Uniche opere che si conoscano del B. sono le due brevi operette biografiche che scrisse in latino sull'Urceo e sul Beroaldo: particolarmente importante la prima che, col titolo di Codri vita a Bartholomeo Blanchino Bononiensicondita ad Minum Roscium Senatorem Bon., vide la luce per la prima volta all'inizio dell'edizione delle opere dell'Urceo, curata, dopo la sua morte, dal B. stesso insieme con F. Beroaldo il Giovane unitamente a Jean de Pins e pubblicata a Bologna nel 1502. Nell'epistola dedicatoria al Roscio l'autore afferma che la sua non è che la traduzione di una Vita scritta in volgare dal fratello di Codro, con l'aggiunta di altre notizie di cui egli era a conoscenza per la lunga consuetudine col maestro; e tale biografia, derivante com'è da fonti di primissima mano, è infatti, tra le contemporanee, la più esatta e credibile. Per quanto il B. non approfondisca l'indole del personaggio, l'opera, scritta in un latino scorrevole e stringato, è tuttavia pregevole per il suo scrupolo di verità: se ivi si rigettano le accuse, fatte da più parti all'Urceo, di esser dedito all'amor paidico, ne sono ricordati sinceramente anche i vizi, quali l'agnosticismo, la superbia, l'avarizia; l'autenticità del testamento e dell'ultimo discorso di Codro morente, che il biografo volle tramandare, è stata convincentemente rivendicata dal Raimondi contro i dubbi del Malagola (Della vita e delle opere di A. Urceo detto Codro, Bologna 1878). Meno interessante è l'encomiastica Philippi Beroaldi vita per Barptolomaeum Blanchinum composita (la cui prima edizione si trova all'inizio delle Commentationes [in Suetonium] condite a Philippo Beroaldo..., Venetiis 1510): nel breve profilo il B. volle tessere, assieme al cenno biografico, principalmente l'affettuoso elogio dell'amico scomparso, maestro dottissimo e uomo religioso e disinteressato; sì che fondamentale per la biografia beroaldiana, più che l'operetta del B., resta la Vita ben più ampia e ricca di dati scritta dal condiscepolo Jean de Pins. Non ci è noto se il B. abbia scritto altre opere; il Bumaldi, seguito poi da altri, affermò che il biografo aveva pubblicato a Bologna nel 1502, "apud Platonidem de Benedictis", la vita di Codro insieme con alcune poesie latine; ma sembra evidente che qui si accenni alla citata edizione delle opere dell'Urceo, cui apparterranno quindi i "latina carmina" che il bibliografo credette del Bianchini.

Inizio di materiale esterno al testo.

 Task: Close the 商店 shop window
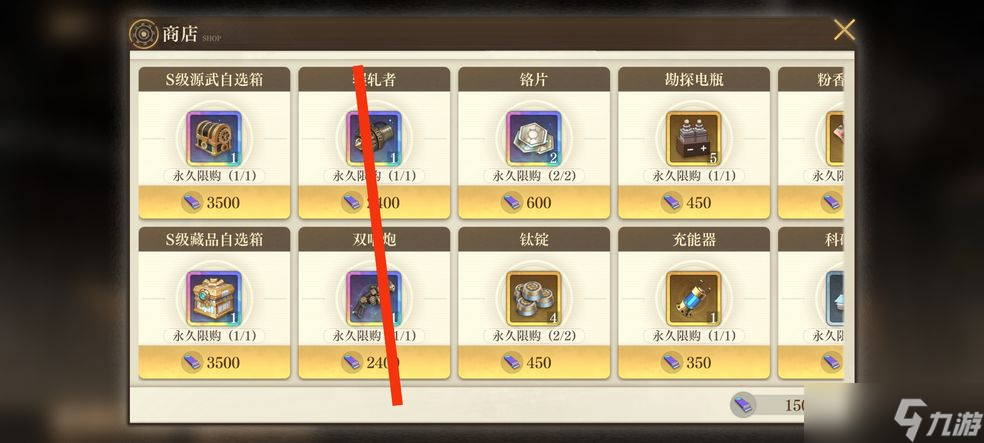[844, 29]
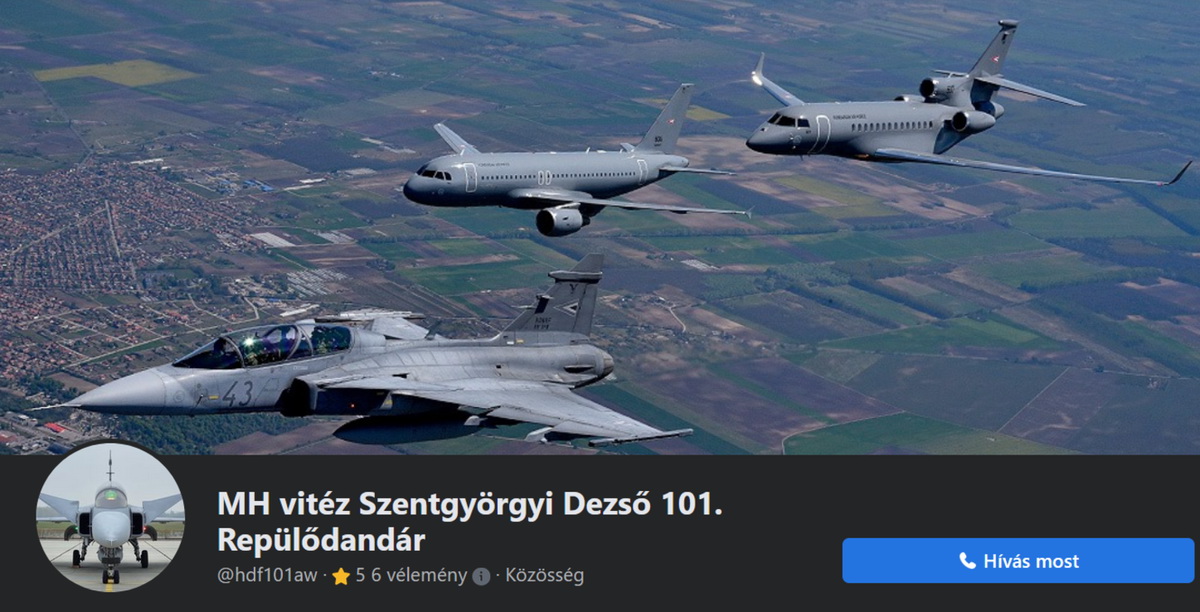Open the info icon beside 6 vélemény
1200x612 pixels.
pyautogui.click(x=481, y=576)
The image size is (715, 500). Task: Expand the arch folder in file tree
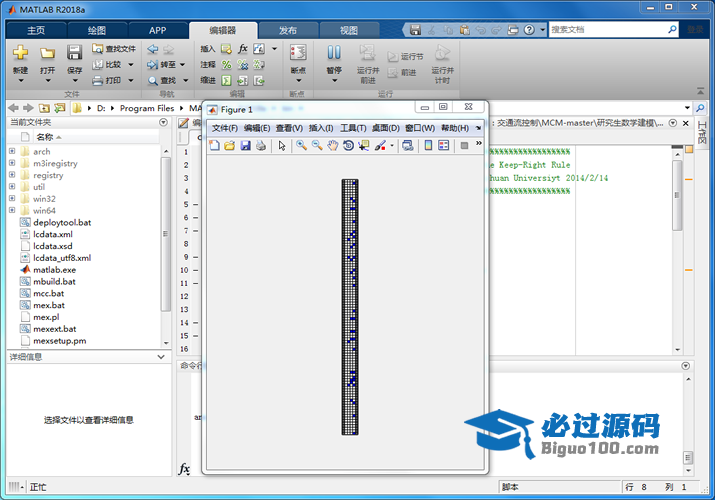pyautogui.click(x=12, y=152)
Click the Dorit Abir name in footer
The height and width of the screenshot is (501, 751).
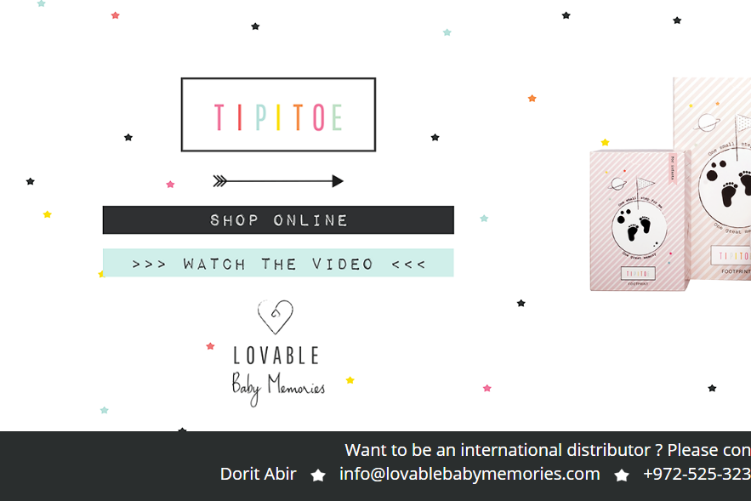pyautogui.click(x=258, y=474)
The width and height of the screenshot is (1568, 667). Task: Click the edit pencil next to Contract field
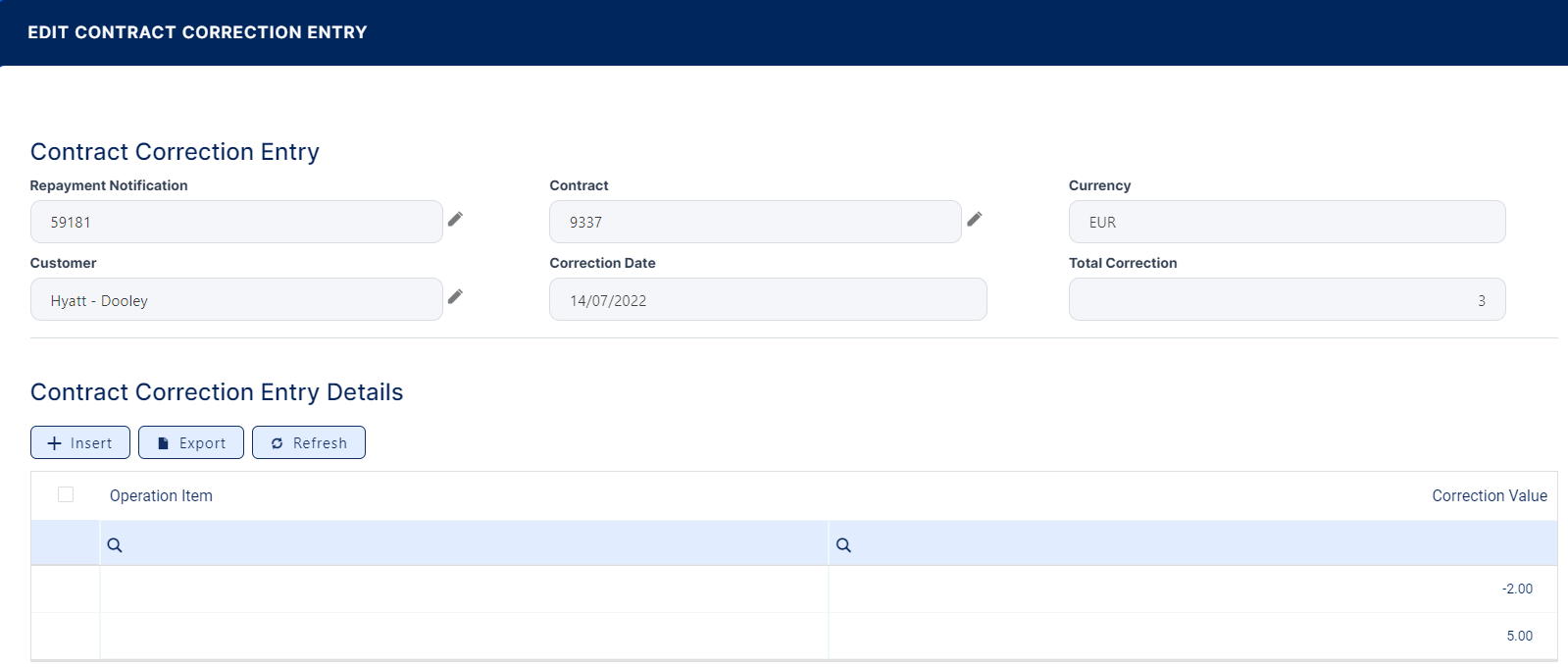tap(974, 220)
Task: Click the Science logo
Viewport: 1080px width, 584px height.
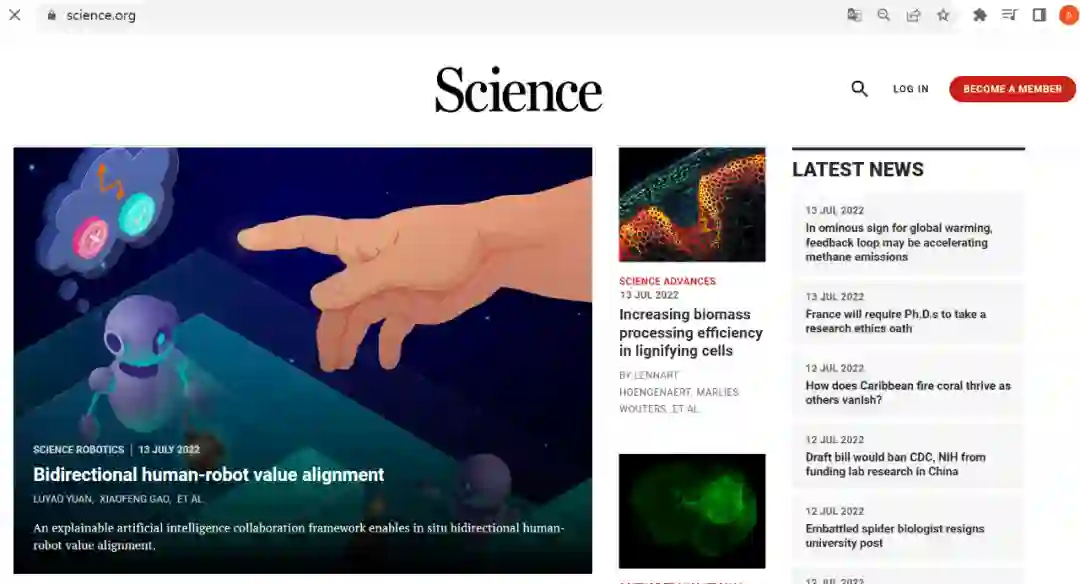Action: (x=518, y=90)
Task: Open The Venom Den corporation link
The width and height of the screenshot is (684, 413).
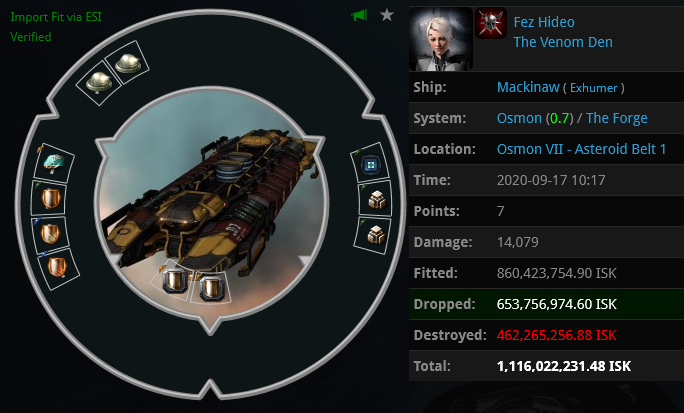Action: (563, 42)
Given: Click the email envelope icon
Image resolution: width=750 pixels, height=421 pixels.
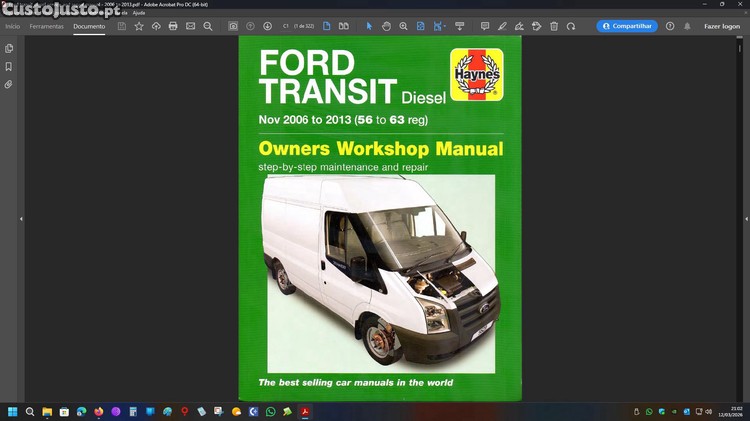Looking at the screenshot, I should coord(190,26).
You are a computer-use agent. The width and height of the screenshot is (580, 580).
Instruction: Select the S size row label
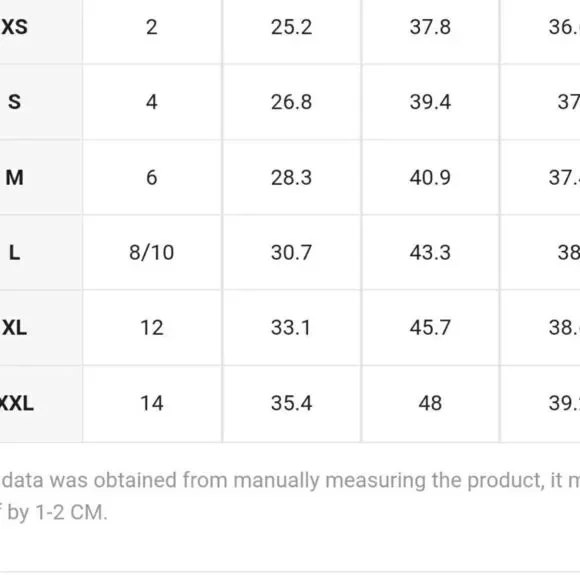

Fonti e Bibl.: Familiares et secundae Matthaei Bossi Epistolae, Mantuae 1498, lett. CLVI; Apuleius cum commento Beroaldi, Venetiis 1510, p. 186v; G. A. Bumaldi,Minervalia Bonon. seu Biblioth. Bononiensis, Bononiae 1640, p. 30; P. S. Dolfi, Cronol. delle fam. nobili di Bologna, Bologna 1670, p. 62; G. M. Mazzuchelli, Gli Scritt. d'Italia, II, 2, Brescia 1760, pp. 1166-67; G. Fantuzzi, Not. degli scrittori bolognesi, II, Bologna 1782, pp. 178-180; A. Corradi,Not. sui professori di latinità nello Studio di Bologna, in Doc. e studi pubbl. per cura della R. Deputaz. di storia patria per le prov. di Romagna, II(1886), pp. 473, 482; E. Raimondi,Codro e l'Umanesimo a Bologna, Bologna 1950,passim.